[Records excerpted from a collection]
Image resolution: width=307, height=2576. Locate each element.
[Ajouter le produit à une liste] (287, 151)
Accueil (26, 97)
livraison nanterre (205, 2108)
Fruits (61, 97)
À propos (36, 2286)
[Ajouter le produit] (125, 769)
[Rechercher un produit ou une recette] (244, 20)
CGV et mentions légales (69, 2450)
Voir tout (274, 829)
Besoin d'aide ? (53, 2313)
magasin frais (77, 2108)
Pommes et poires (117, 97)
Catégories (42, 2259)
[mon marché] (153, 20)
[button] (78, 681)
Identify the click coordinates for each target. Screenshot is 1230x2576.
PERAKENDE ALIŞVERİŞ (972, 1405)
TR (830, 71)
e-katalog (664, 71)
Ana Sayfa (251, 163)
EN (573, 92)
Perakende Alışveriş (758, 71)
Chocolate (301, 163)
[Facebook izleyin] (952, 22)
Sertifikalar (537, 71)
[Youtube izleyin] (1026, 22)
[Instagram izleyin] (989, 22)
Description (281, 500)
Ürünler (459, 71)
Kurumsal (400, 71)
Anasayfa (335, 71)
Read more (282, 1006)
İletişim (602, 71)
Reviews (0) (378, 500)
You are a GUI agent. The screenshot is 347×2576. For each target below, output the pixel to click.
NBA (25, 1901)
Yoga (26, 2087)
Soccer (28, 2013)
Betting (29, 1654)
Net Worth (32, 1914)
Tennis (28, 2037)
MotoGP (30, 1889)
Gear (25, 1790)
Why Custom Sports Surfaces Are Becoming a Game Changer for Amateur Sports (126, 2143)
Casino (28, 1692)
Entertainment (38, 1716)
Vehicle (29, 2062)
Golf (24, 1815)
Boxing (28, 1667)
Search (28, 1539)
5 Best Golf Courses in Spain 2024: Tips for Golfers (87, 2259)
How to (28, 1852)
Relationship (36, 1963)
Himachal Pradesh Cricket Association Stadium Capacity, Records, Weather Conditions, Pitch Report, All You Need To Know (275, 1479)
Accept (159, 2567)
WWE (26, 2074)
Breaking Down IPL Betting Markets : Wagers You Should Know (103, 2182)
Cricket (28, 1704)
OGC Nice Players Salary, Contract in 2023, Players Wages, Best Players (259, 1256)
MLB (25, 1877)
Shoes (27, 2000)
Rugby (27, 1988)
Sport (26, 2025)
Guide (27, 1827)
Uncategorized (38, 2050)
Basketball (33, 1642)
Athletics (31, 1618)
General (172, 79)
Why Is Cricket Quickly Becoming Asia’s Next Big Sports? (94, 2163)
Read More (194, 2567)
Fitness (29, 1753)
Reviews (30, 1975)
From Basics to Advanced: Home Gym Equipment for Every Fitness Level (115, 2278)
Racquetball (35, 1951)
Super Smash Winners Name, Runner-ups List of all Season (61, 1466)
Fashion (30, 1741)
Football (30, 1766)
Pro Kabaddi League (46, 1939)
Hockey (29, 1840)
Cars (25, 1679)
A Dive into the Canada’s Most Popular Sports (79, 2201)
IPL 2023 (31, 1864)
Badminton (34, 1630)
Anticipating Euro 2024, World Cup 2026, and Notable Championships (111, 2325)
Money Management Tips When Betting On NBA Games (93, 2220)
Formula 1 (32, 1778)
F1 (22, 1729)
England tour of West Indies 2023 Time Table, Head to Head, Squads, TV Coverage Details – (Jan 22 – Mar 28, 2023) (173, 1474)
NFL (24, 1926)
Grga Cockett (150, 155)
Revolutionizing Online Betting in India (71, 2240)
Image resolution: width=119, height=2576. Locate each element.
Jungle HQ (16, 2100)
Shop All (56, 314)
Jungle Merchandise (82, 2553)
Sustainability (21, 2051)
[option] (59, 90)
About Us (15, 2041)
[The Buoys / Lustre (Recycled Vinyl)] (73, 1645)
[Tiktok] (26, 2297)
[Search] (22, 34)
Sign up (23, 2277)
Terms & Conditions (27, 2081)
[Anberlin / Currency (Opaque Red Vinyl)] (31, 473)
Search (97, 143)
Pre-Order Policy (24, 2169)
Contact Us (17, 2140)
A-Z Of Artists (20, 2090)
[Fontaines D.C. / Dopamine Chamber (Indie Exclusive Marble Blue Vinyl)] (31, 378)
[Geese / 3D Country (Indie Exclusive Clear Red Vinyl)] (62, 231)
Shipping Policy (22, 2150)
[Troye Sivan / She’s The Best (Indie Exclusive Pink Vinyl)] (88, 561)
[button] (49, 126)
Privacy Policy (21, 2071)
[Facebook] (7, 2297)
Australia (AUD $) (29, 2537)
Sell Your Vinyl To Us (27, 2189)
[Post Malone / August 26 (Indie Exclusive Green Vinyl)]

Work request
Show all lines from the records above where the word "element" occurs.

Response for this exercise
Image resolution: width=307, height=2576. Locate each element.
Image resolution: width=119, height=2576. Locate each element.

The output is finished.